WHAT YOU ARE ASKED TO DO: Without pictures, return the lines from the one containing "Where should I click to: Click" through the last line of the data below, exactly.

[[ SUPPLIED ENTRIES open ]]

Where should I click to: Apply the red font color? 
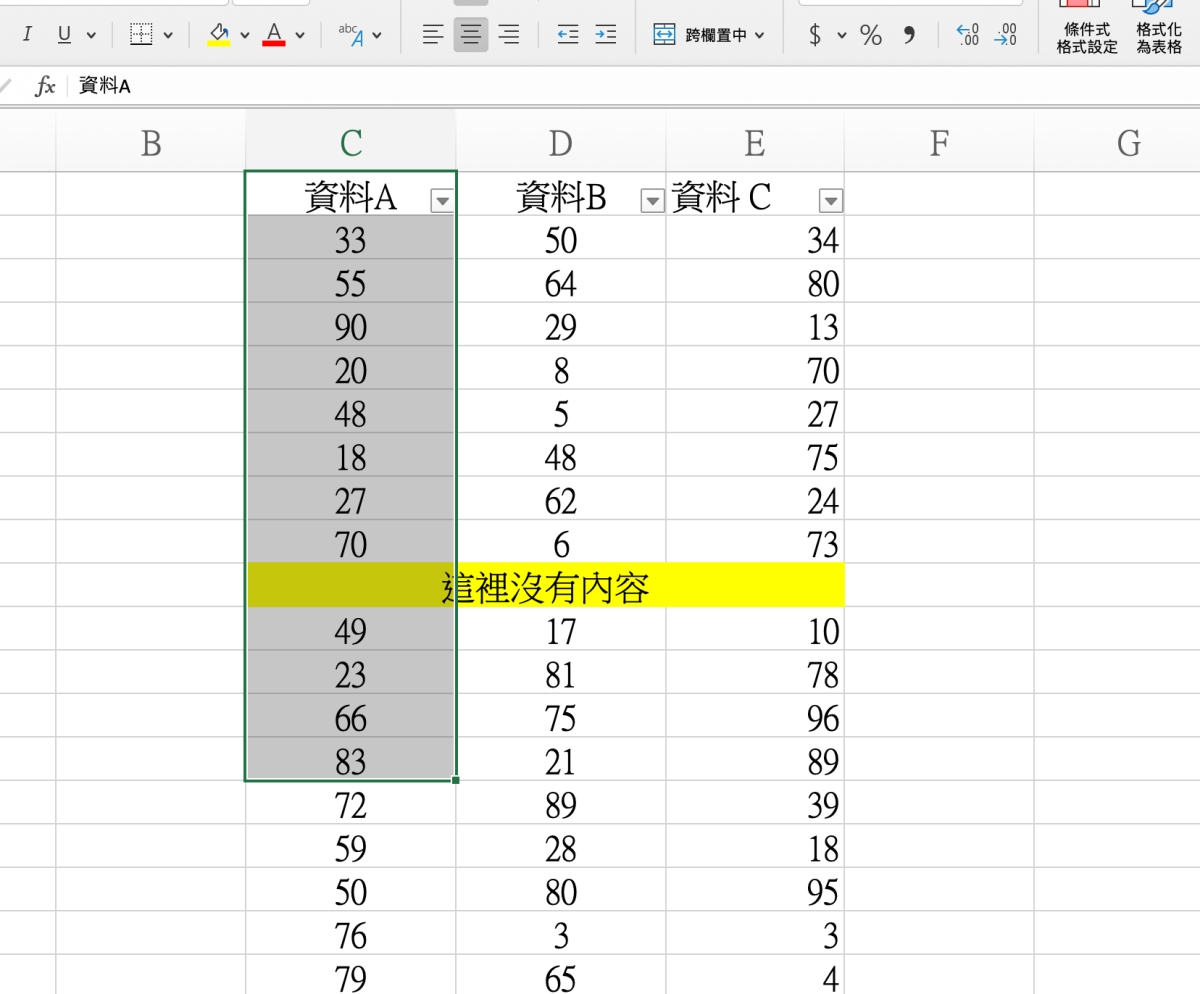(273, 35)
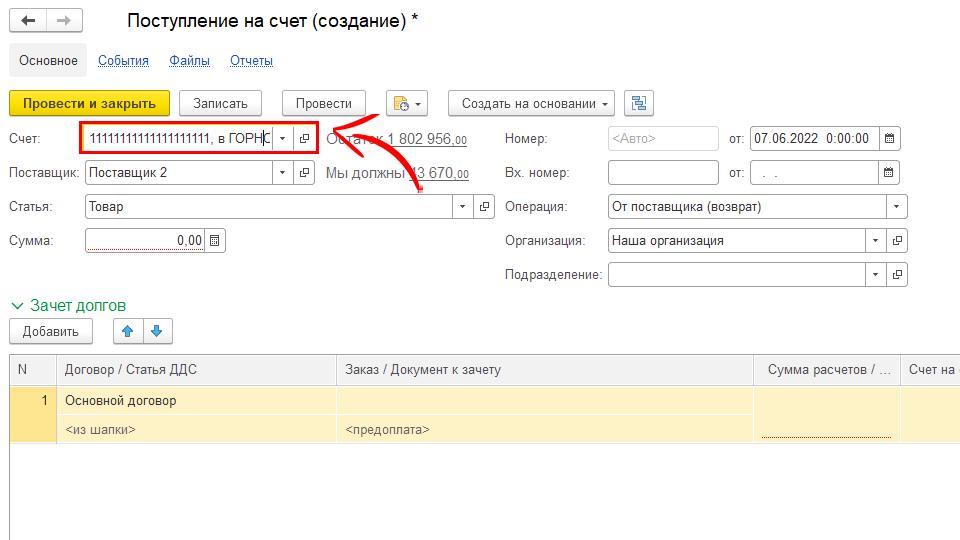
Task: Expand the Операция dropdown
Action: pos(897,207)
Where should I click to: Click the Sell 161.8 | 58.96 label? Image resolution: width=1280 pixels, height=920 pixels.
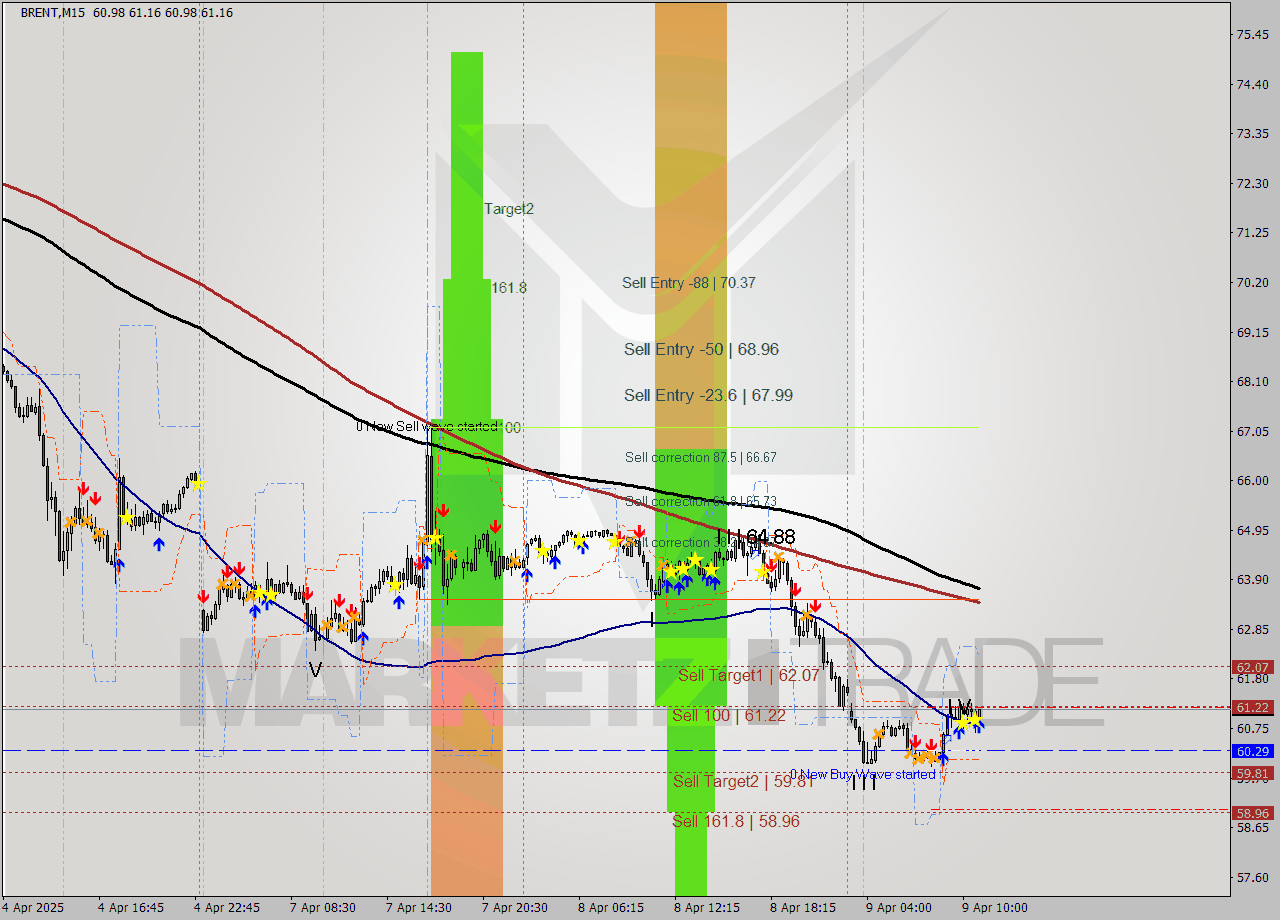pyautogui.click(x=735, y=821)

[[ SUPPLIED ENTRIES closed ]]

SOLUTION BELOW:
Where should I click to: Click the Sell 161.8 | 58.96 label? Image resolution: width=1280 pixels, height=920 pixels.
pyautogui.click(x=735, y=821)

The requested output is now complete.